Personally, I don’t see the point of any great rush to support 32-bit Unicode. The new symbols will be rarely used. Consider what’s there. The only ones I would conceivably use are musical symbols and Mathematical Alphanumeric symbols (especially the German black letters so favoured in real analysis). The rest I can’t imagine ever using unless I took up a career in anthropology, i.e. linear B syllabary (I have not a clue what it is), linear B ideograms (Looks like symbols for categorising cave petroglyphs), Aegean Numbers (counting with stones and sticks), Old Italic (looks like Phoenician), Gothic (medieval script), Ugaritic (cuneiform), Deseret (Mormon), Shavian (George Bernard Shaw’s phonetic script), Osmanya (Somalian), Cypriot syllabary, Byzantine music symbols (looks like Arabic), Musical Symbols, Tai Xuan Jing Symbols (truncated I-Ching), CJK (Chinese-Japanese-Korean) extensions CJK and tags (letters with blank price tags).

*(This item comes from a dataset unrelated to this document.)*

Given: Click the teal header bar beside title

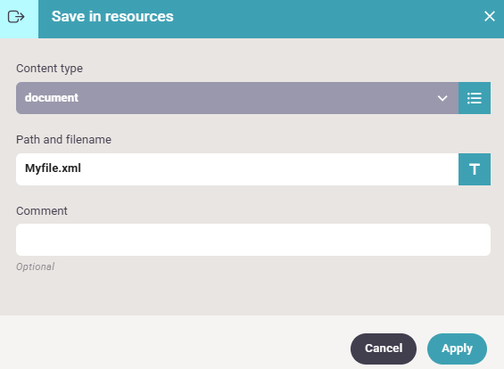Looking at the screenshot, I should coord(321,19).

I think 32-bit Unicode becomes a matter of the tail wagging the dog, spurred by the technical challenge rather than a practical necessity. In the process, ordinary 16-bit character handling is turned into a bleeding mess, for almost no benefit.
I think programmers should for the most part simply ignore 32-bit and continue using the String class as we always have presuming every character is 16-bits.

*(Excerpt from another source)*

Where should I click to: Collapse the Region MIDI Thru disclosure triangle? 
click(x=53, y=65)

Various ingenious and convoluted schemes have been invented to allow gradual and partial migration to 32-bit Unicode.
To allow 32-bit code points in 16-bit Java internal Strings, Sun encoded them using UTF-16, so that chars in the range 0..0xffff ( exclusive of the reserved low and high surrogate bands ) are encoded in 16 bits and the characters above 0xffff are encoded in 24, 32… bits.
To allow 32-bit code points in UTF-8 streams, UTF-8 was extended to handle them. If you want the details see IETF ’s ( RFC 3629 obsolete but has easy-to-understand bit diagrams) and RFC 3629 to explain the extended UTF-8 format.
You have to laugh at what a Rube Goldberg machine the process of 32-bit encoding and decoding becomes. In order for Java’s classes to encode an internal Strings in UTF-8, it must watch out for embedded 32-bit character encoded with UTF-16, decode them and then encode them again with 32-bit extended UTF-8. To decode, Java must decode the extended UTF-8 to 32 bits internally, then re-encode to 16 bits.
Perhaps the implementation of String will change at some point in future so that Strings internally are all pure 8-bit, 16-bit or 32-bit characters, rather than containing a variable number of bytes per character as they do now.
Java does not have a 32-bit String literal, like C style code points \U0001d504. I wrote the SurrogatePair applet to convert C-style code points to arcane surrogate pair to let you use 32-bit Unicode glyphs in your programs.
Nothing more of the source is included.